Estelle Winwood recreates delightfully her original fluttery Broadway portrayal of Mme. Constance, the Madwoman of Passy, who keeps an imaginary pet dog and won't open her door unless a caller knocks twice and meows thrice. Maureen Hurley is amusing as the chaste Mlle. Gabrielle, the Madwoman of St. Sulpice, who hears voices in her sewing-machine and hot-water bottle. And Adele Thane brings the vigor of Margaret Rutherford to Mme. Josephine, the Madwoman of La Concorde, who still goes every day to wait for Woodrow Wilson.

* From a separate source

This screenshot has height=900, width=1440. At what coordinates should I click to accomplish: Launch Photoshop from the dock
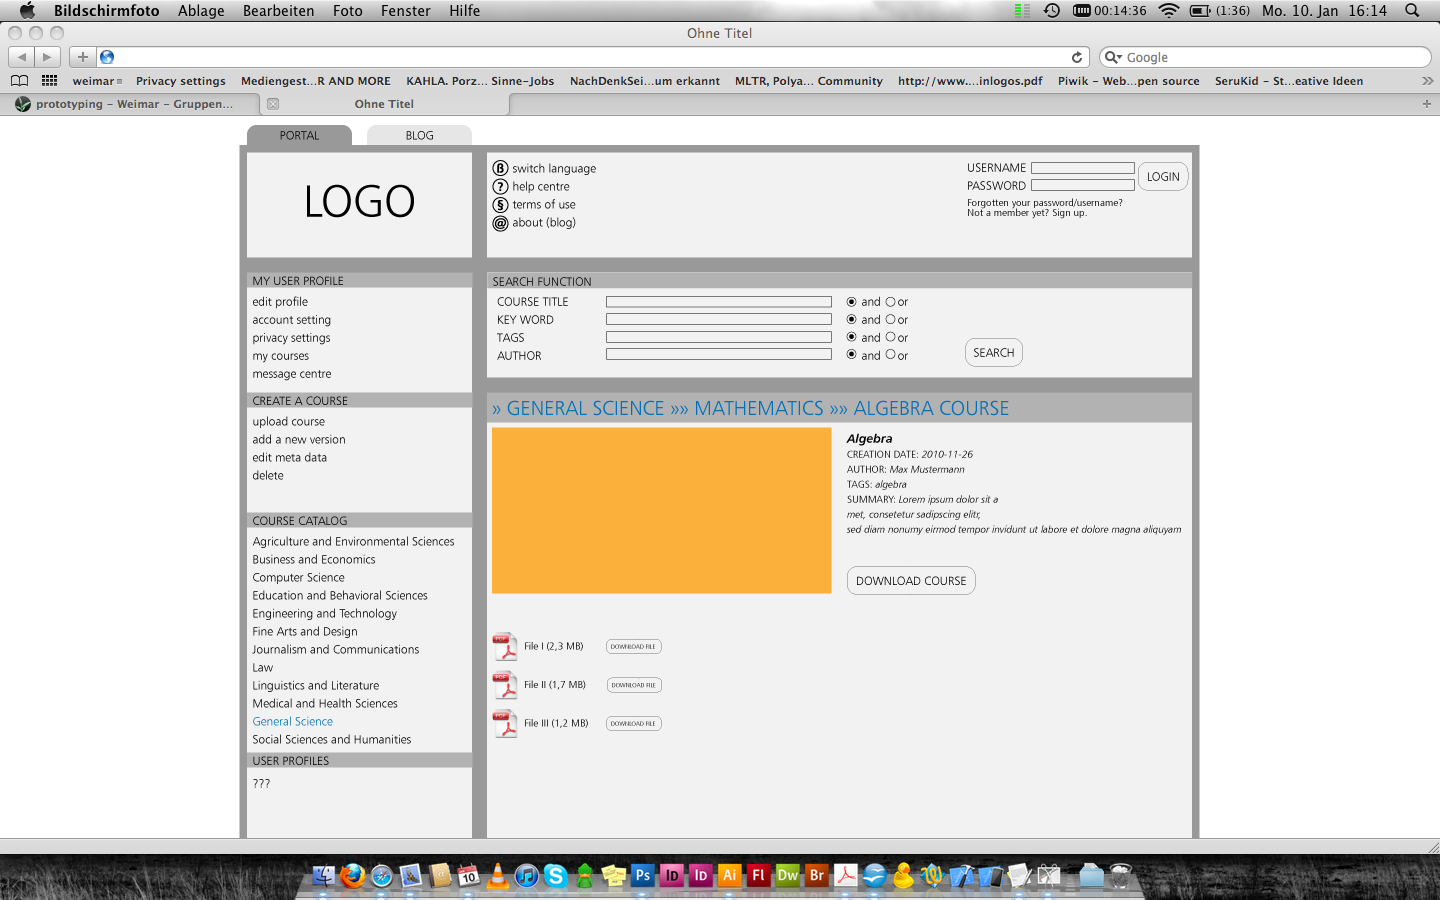click(642, 876)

Melville Cooper, Jack Hollander and Guy Sorel have the proper slickness for the evil president, prospector and baron. The large number of supporting roles provide several fine vignettes: Tom Bosley does fine double duty as the double-talking broker and the sad, flower-loving sewer man; Ned Murphy actually plays the guitar as the street-singer who knows only the first two lines of his song; and Lance Cunard is a comic Dr. Jadin, who believes that "as the foot goes, so goes the man."

Special praise is due Alvin Epstein for another in his series of memorable characterizations. Here he is the rag-picker, who claims the world is no longer happy because it has been taken over by a thousand kinds of pimp. He looks marvelously seedy, with three hats on his head at once and an umbrella that has lost almost all but its ribs; and he is most compelling in his big scene in the second act.

This production is splendid theatre. Anyone who does not leave it a better person and has not been thoroughly entertained in the process is obviously mad.